▸ What is expected: After locating the line with "This screenshot has width=1512, height=796." below, output it and each following line exactly, stopping after the line with "This screenshot has width=1484, height=812.". No pictures.

------ Record excerpts ------

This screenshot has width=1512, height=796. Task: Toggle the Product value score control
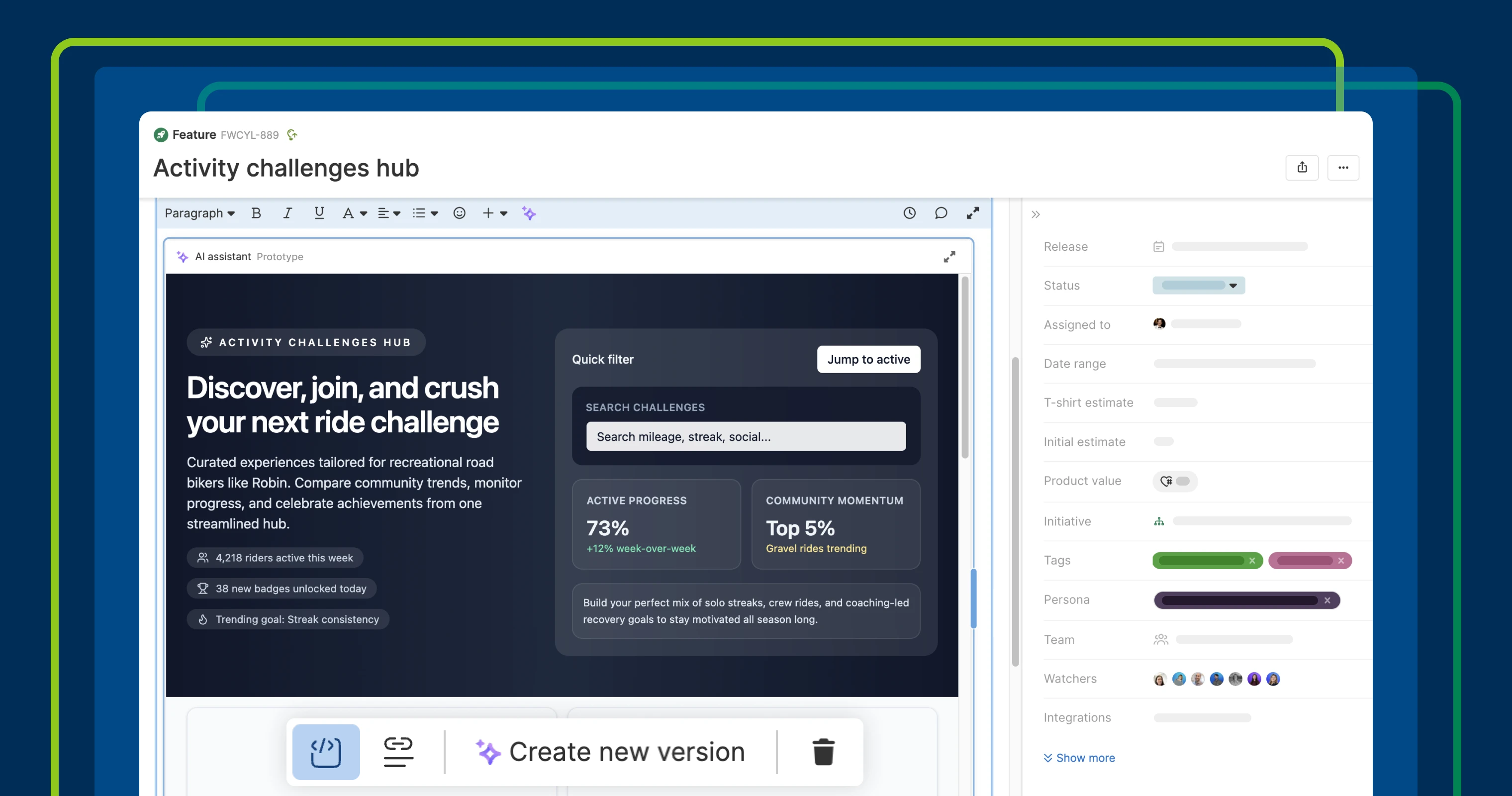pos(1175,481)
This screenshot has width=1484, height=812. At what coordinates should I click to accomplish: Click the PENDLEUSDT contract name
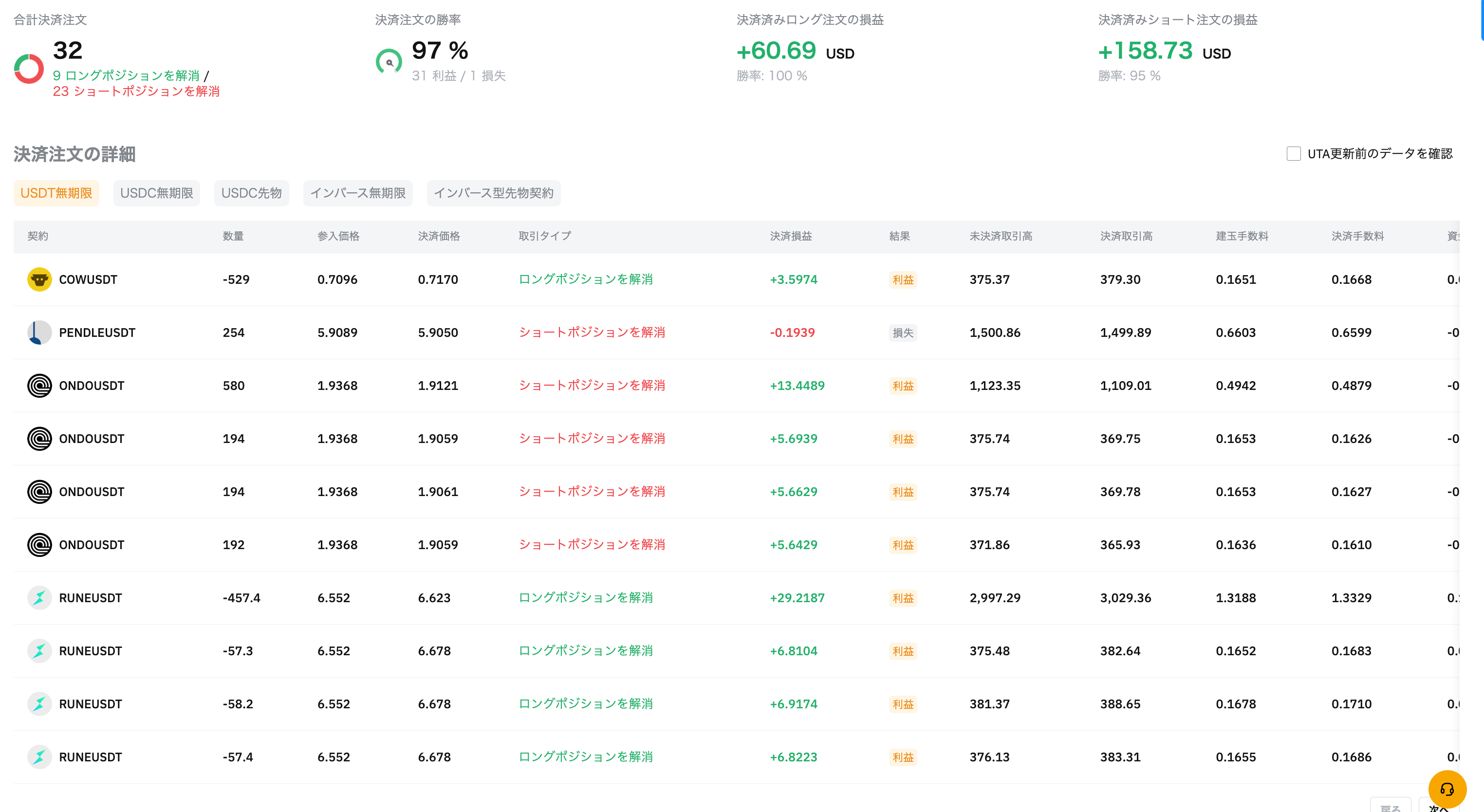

------
------ Record excerpts ------

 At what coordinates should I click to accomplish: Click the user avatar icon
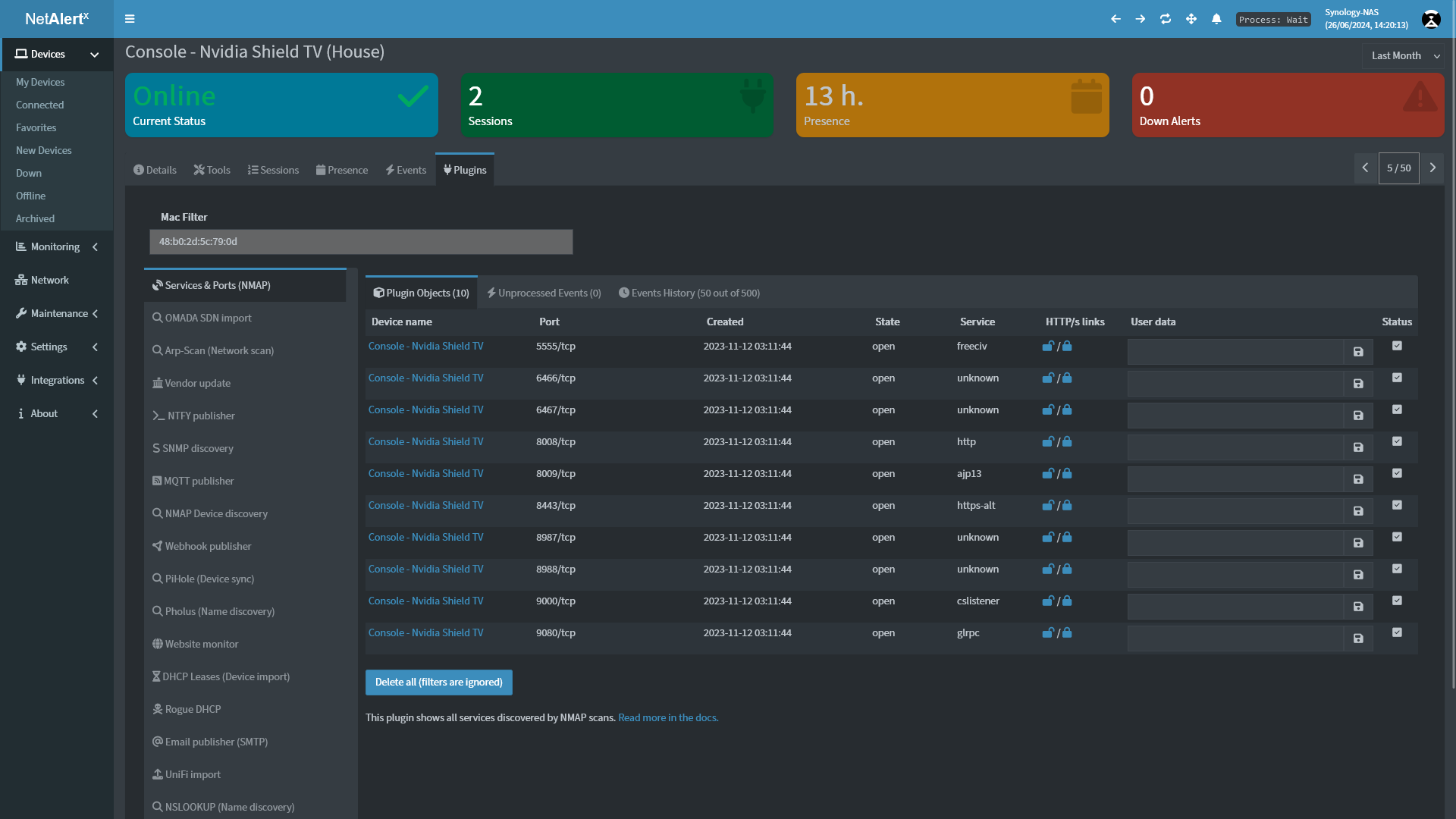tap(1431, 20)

------

▸ Finished exercise:
This screenshot has width=1512, height=796. Task: Toggle the Product value score control
pos(1175,481)
This screenshot has width=1484, height=812. At what coordinates should I click to accomplish: Click the PENDLEUSDT contract name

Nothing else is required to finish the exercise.